23 February 2011

Noseworthiness, redux

Sometimes you do have to wonder if anybody – let alone Auditor General John Noseworthy himself - actually reads what his office spits out.

Take, for example, the most recent report on operations in government departments.  Page after page of the report contain sentences containing random spacing that one piece of software or another has added to text as someone cut and pasted it back and forth.

Your humble e-scribbler knows the problem all too well. There’s a huge difference, though,  between someone writing in his spare time and the province’s official accounting watchdog.

But perhaps the worst part of Noseworthy’s report is the shameless massaging of numbers to make his office look way more effective than it actually is.
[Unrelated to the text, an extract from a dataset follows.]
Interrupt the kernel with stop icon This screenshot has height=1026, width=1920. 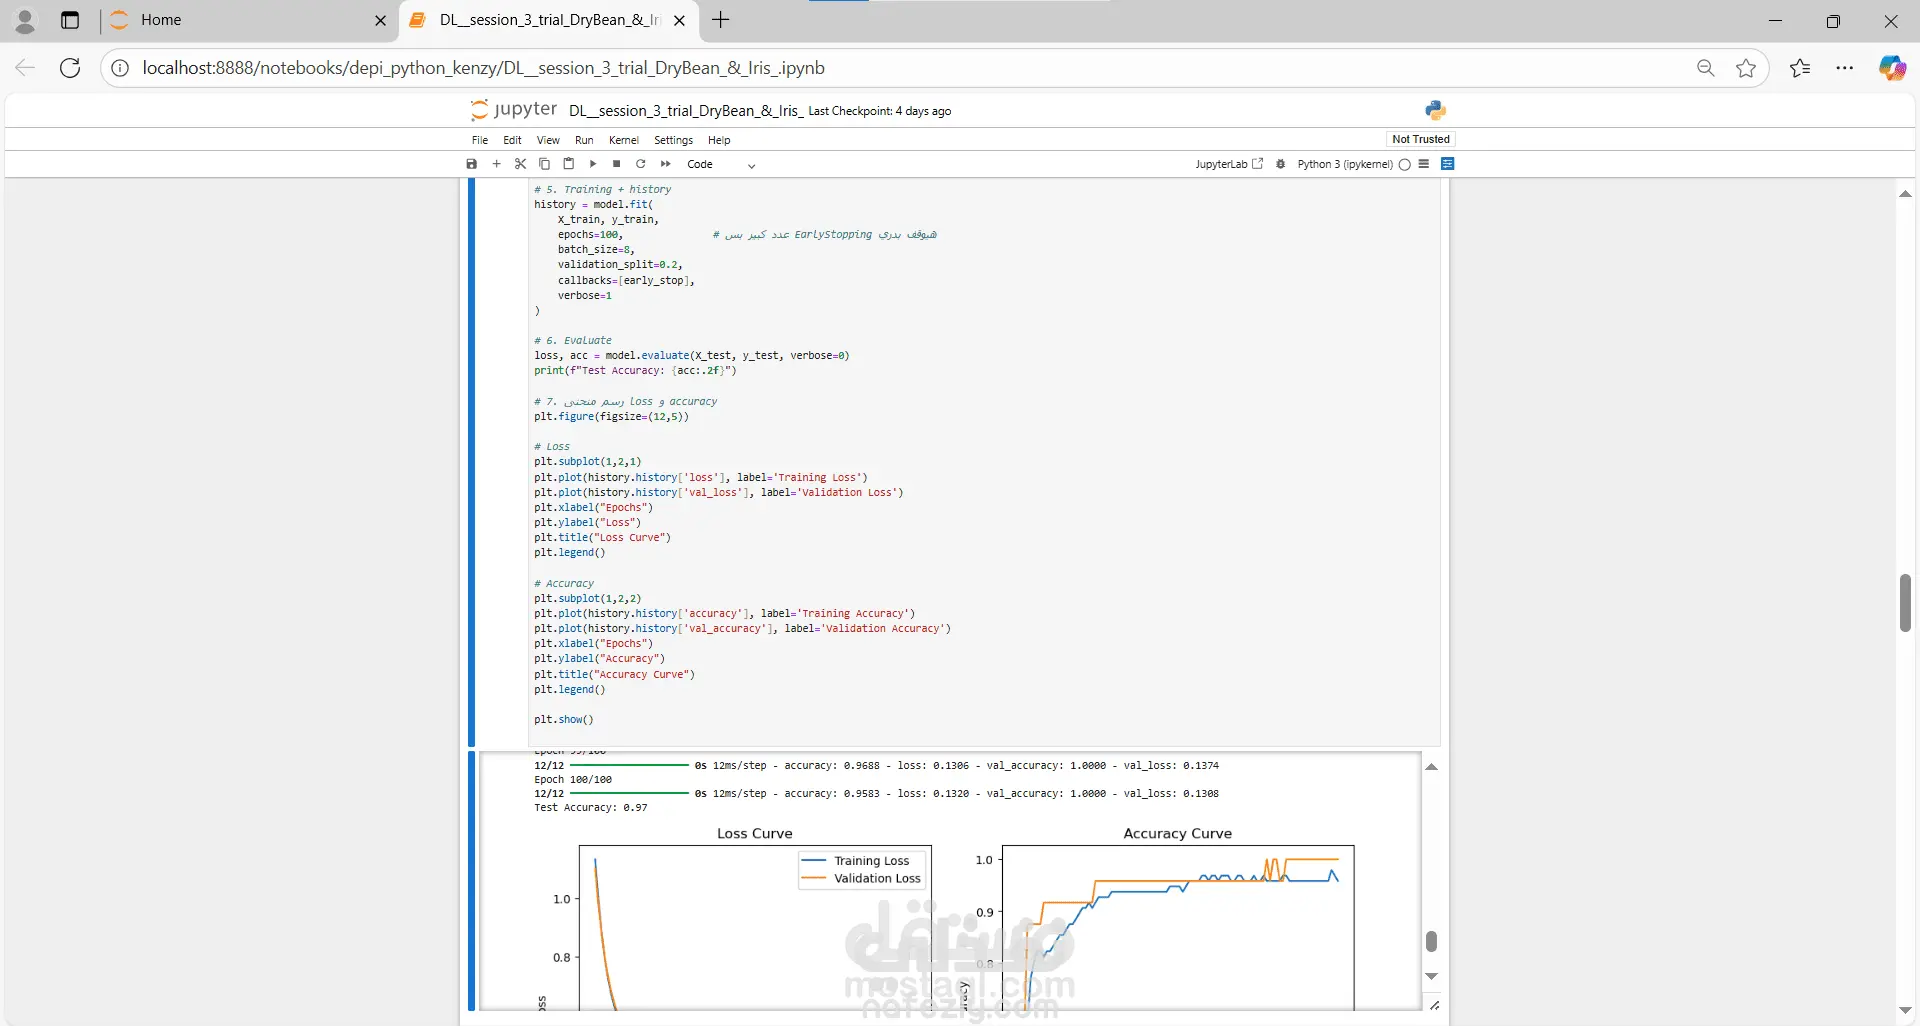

No, we are not talking about a problem identified in previous reports: the AG actually made up recommendations he never originally made and then claimed departments had complied with the fake ones.

This is a case of basic math problems.

Previous reports contained a total of 193 recommendations according to Noseworthy’s most recent report.  In following up on them, he reported that 89.1% “had been acted upon”.

Nearly 90%?


That’s amazing.

Until you look at the detail.

Departments and agencies only fully accepted  79 of the 193 recommendations.

That’s 41%.

Departments only partially implemented another 79.

And they didn’t implement another 21 at all.

The remainder are less than partially implemented, whatever that means.

But think about it:  Noseworthy’s success rate is not 90% as his statement implies;  it’s really only 41%. 

Government departments either gave up implementing 60% of his recommendations fully or simply refused to implement them altogether.

So if the guy massages the numbers about his own office in order to make things look better than they actually are, what might he be doing with the other numbers?